Continuous integration and continuous delivery (CI/CD) misconfigurations discovered in the open source TensorFlow machine learning framework could be used to orchestrate supply chain attacks.
In a report released this week, Praetorian researchers Adnan Khan and John Stawinski said that attackers could abuse these misconfigurations to “compromise TensorFlow’s build agent through malicious pull requests, thereby targeting TensorFlow on GitHub and PyPi.” version for supply chain disruption.”
Successful exploitation of these issues could allow an external attacker to upload a malicious version to a GitHub repository, obtain remote code execution on a self-hosted GitHub runner, or even retrieve the tensorflow-jenkins user’s GitHub Personal Access Token (PAT).
TensorFlow uses GitHub Actions to automate software build, test, and deployment pipelines. A runner refers to a machine that executes jobs in the GitHub Actions workflow. It can be self-hosted or hosted by GitHub.

“We recommend that you only use self-hosted runners with private repositories,” GitHub states in its documentation. “This is because forks of public repositories may be used to create pull requests that execute code within a workflow. Dangerous code is running on the managed runner computer.”
In other words, this allows any contributor to execute arbitrary code on a self-hosted runner by submitting a malicious pull request.
However, this does not pose any security issues for GitHub-hosted runners, as each runner is ephemeral and is a clean, isolated virtual machine that is destroyed at the end of job execution.

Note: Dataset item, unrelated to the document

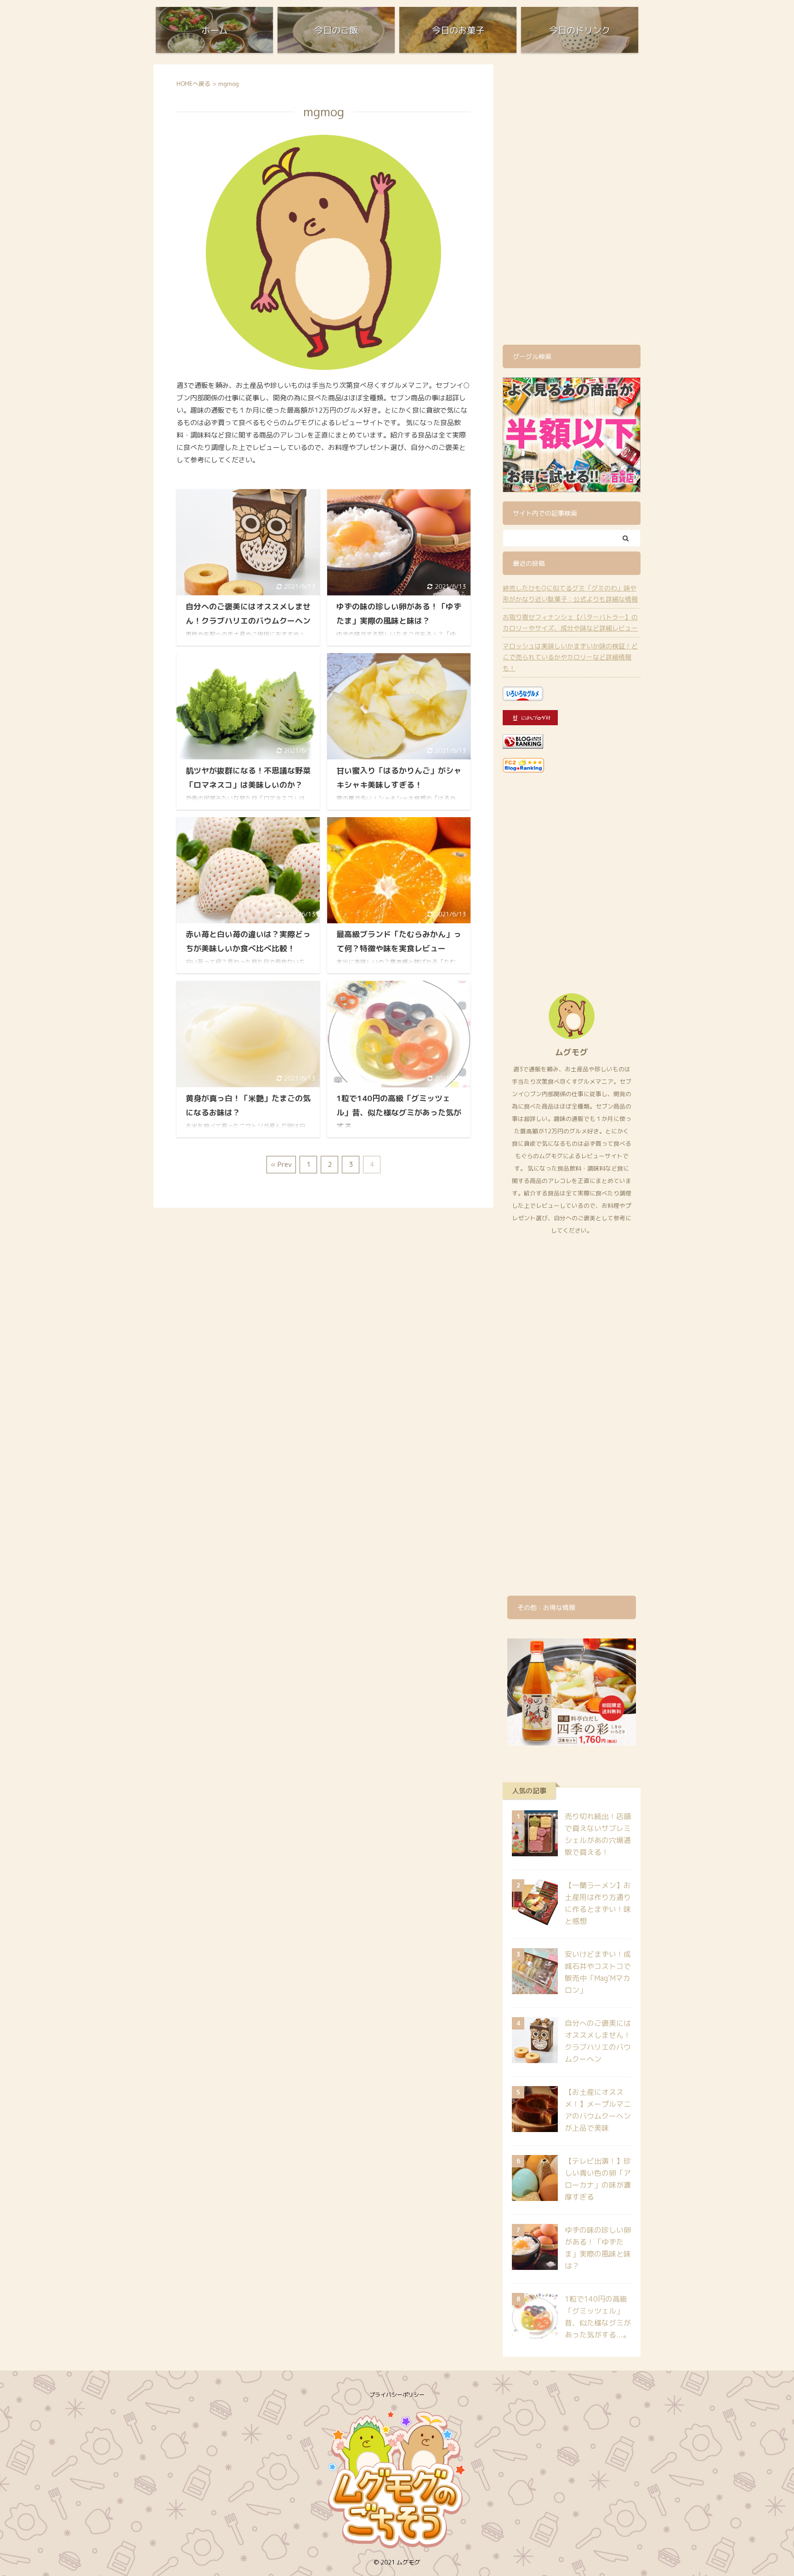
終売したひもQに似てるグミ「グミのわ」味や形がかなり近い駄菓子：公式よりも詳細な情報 (570, 593)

Praetorian said it is able to identify TensorFlow workflows executed on self-hosted runners and subsequently find forked pull requests from previous contributors that automatically trigger the appropriate CI/CD workflows without the need for approval.
Therefore, an adversary who wants to trojanize a target repository can fix a typo or make a small, legitimate code change, create a pull request for it, and then wait until the pull request is merged before becoming a contributor. This will allow them to execute code on the runner without raising any red flags by creating malicious pull requests.

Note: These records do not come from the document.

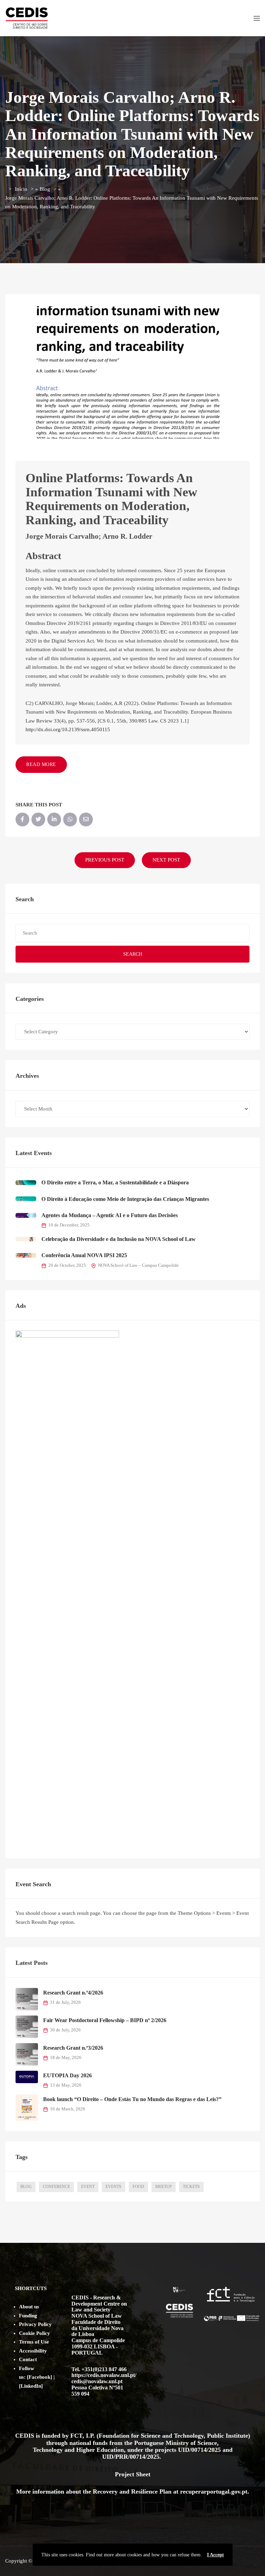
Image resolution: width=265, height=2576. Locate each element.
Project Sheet (132, 2474)
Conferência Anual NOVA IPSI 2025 (84, 1255)
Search (132, 954)
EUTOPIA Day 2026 (67, 2075)
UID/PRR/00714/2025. (132, 2456)
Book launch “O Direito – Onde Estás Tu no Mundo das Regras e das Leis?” (132, 2099)
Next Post (166, 860)
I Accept (215, 2554)
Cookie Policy (34, 2333)
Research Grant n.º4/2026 (73, 1993)
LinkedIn (31, 2386)
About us (29, 2306)
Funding (28, 2315)
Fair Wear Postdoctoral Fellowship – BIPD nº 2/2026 (104, 2020)
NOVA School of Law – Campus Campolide (138, 1265)
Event (88, 2187)
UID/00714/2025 (200, 2449)
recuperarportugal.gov (210, 2491)
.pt (243, 2491)
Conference (56, 2187)
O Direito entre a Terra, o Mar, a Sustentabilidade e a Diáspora (115, 1182)
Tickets (191, 2187)
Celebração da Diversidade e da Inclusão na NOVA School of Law (118, 1239)
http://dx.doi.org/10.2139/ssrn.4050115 (68, 729)
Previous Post (104, 860)
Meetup (163, 2187)
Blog (45, 189)
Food (138, 2187)
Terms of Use (34, 2342)
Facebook (39, 2377)
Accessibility (33, 2351)
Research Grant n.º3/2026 (73, 2048)
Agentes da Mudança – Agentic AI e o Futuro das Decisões (109, 1215)
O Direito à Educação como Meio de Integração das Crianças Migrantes (125, 1199)
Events (113, 2187)
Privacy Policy (35, 2324)
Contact (28, 2359)
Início (21, 189)
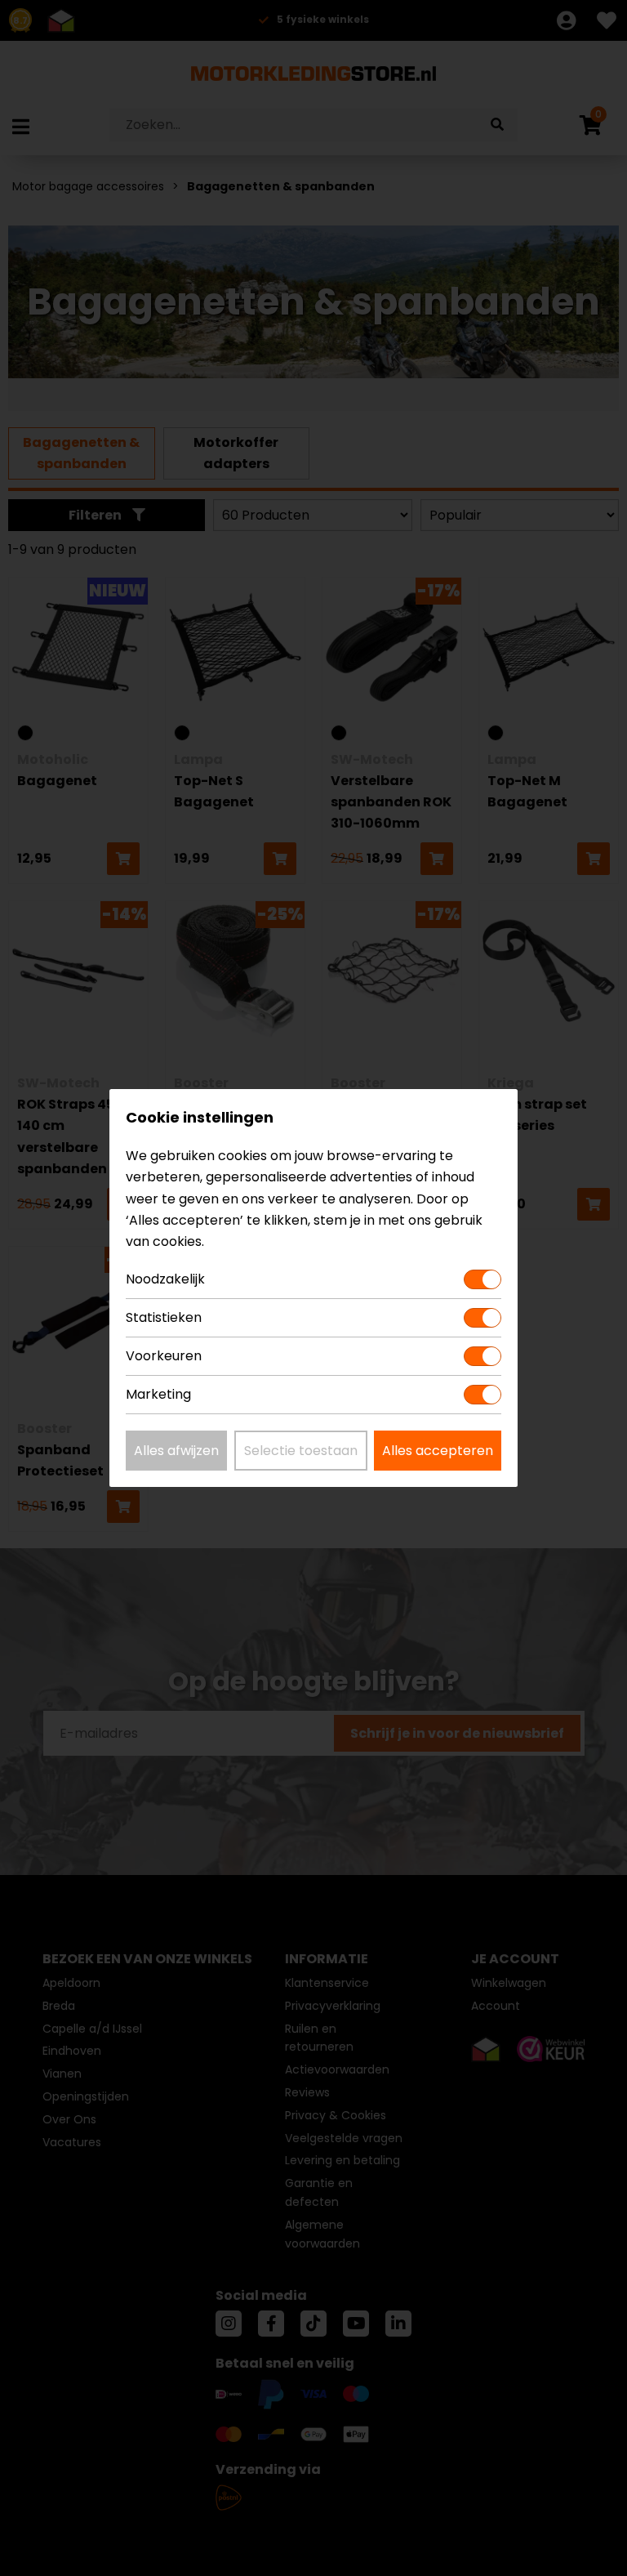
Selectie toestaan (301, 1450)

Further inspection of the workflow logs revealed that not only was the self-scrambling executor non-ephemeral (thereby opening the door to persistence), but the GITHUB_TOKEN permissions associated with the workflow had broad write permissions.
“Because GITHUB_TOKEN has Contents:write permission, it can upload the version to https://github[.]com/tensorflow/tensorflow/releases/,” the researchers said. “An attacker who compromises one of these “GITHUB_TOKEN” could add their own files to the release assets. “
On top of that: Write permissions can be weaponized by secretly injecting malicious code into a feature branch and merging it into the master branch, pushing the code directly to the TensorFlow repository.
That’s not all. A threat actor could steal the AWS_PYPI_ACCOUNT_TOKEN used in the publishing workflow to authenticate to the Python Suite Index (PyPI) registry and upload a malicious Python .whl file, effectively poisoning the suite.
“An attacker could also use permissions on GITHUB_TOKEN to compromise the JENKINS_TOKEN repository secret, even if the secret is not used in workflows running on the self-hosted runner,” the researchers said.

Following responsible disclosure on August 1, 2023, project maintainers addressed the flaws on December 20, 2023, requiring workflow approval for all forked pull request submissions and changing the GITHUB_TOKEN permissions to only Read to run on a self-hosted runner.
“As more organizations automate their CI/CD processes, similar CI/CD attacks are increasing,” the researchers said.
“AI/ML companies are particularly vulnerable because many of their workflows require significant computing power that GitHub-hosted runners cannot provide, hence the popularity of self-hosted runners.”
The revelation comes as two researchers revealed that multiple public GitHub repositories, including those associated with Chia Networks, Microsoft DeepSpeed, and PyTorch, were vulnerable to malicious code injection through their own GitHub Actions runner.